Je repasse les Captifs de Michel-Ange qui tordent éternellement leur corps pour émerger du marbre depuis 1518, afin d’accéder aux salles de peinture religieuse du 13ème siècle jusqu’à la Renaissance. La Vierge Marie est toujours surprise, parfois même choquée, de la Proposition de l’archange dans les Annonciations. Elle ne peut retenir un mouvement de retrait très humain. Si je la préfère une fois Mère, mignotant le Bambin, la Vierge effarouchée est souvent attendrissante.

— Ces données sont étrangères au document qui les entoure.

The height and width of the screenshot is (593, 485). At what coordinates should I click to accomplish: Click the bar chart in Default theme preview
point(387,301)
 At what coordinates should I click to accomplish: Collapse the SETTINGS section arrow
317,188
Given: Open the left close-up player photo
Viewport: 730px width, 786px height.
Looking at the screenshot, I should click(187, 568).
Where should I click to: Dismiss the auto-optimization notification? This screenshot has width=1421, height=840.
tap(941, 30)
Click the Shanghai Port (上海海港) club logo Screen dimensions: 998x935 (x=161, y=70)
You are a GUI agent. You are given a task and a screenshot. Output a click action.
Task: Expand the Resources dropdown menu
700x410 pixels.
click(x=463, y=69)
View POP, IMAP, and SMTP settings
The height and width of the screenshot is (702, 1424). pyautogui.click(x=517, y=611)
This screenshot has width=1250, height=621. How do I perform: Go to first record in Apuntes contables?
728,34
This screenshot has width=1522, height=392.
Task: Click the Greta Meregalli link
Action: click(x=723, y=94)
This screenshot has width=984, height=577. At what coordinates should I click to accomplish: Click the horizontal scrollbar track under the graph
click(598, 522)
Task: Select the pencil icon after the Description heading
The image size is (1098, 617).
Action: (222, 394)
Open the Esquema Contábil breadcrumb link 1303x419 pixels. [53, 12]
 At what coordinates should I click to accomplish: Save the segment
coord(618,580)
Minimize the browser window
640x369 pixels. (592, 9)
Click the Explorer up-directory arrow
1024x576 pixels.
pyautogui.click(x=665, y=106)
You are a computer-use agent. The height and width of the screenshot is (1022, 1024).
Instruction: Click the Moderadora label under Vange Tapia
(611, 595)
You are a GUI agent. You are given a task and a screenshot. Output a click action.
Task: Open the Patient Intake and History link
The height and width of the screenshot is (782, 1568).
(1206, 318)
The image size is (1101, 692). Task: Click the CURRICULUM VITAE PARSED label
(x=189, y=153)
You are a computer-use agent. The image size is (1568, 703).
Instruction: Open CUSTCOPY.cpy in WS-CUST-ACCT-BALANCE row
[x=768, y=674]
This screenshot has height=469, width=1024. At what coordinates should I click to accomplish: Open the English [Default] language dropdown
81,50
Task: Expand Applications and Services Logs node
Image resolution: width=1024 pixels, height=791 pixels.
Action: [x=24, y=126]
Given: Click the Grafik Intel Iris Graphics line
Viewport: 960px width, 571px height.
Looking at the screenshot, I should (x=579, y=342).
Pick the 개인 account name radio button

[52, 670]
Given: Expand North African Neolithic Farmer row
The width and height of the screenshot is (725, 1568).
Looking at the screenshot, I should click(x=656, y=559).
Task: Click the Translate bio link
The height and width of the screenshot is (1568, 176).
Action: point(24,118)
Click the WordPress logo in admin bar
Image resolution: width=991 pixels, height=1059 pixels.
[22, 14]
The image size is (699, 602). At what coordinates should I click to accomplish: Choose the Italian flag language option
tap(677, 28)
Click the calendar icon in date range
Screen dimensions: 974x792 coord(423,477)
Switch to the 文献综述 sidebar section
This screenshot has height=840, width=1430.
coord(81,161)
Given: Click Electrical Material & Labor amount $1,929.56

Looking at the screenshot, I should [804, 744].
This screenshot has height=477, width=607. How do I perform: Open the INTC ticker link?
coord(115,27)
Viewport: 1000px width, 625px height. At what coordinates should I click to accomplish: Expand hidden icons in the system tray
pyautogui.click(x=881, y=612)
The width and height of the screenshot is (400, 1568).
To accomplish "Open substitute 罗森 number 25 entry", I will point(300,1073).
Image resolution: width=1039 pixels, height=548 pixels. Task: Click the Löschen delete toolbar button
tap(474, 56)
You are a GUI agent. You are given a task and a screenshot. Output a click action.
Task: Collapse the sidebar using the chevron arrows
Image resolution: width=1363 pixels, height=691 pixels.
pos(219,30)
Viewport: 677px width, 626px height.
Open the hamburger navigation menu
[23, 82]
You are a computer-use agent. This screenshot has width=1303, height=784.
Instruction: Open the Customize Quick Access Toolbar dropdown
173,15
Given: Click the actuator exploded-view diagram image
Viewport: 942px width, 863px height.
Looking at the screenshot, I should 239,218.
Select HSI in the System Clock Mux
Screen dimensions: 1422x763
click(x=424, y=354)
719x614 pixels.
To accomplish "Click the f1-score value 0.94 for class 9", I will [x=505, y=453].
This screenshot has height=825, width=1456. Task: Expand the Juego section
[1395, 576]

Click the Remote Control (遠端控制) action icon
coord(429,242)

Le rendez-vous a été préalablement fixé pour déjeuner à la pizzeria Ghibellini, place San Pietro Maggiore. Le soleil s’est bien levé mais le fond de l’air reste encore humide des miasmes de l’Arno qui coule en contrebas. Le vin de Chianti – le pot de la maison – est alors bienvenu pour réchauffer corps et esprits. Mais ce vin rouge de la maison est un peu vert. C’est comme d’habitude un vin de l’année, vite vinifié, vite consommé, pas fait pour se garder. Nous sommes servis par un ragazzo local fier, moulé dans un étroit tee-shirt un peu léger pour la saison. Les autres commandent des pizzas, moi des pâtes, de fameuses torticelli alle quatre fromagi y trufo. Ces gros raviolis (pour faire simple) sont fourrés de fromage et d’herbes, cuits al dente et arrondis d’une sauce aux champignons et au parmesan crémeuse et parfumée. Encore un caffè par-dessus, et nous voilà repartis.

Firenze is a splendid city in Italy. I stay just for one day during a one week trek from Firenze to Sienna. So many arts must be seen in the city! We select only the Santa Maria Novella church, the Medici chapel, the Laurent’s library, il Duomo and the Academia where David is staying nude, in marble, and many Virgins are painted.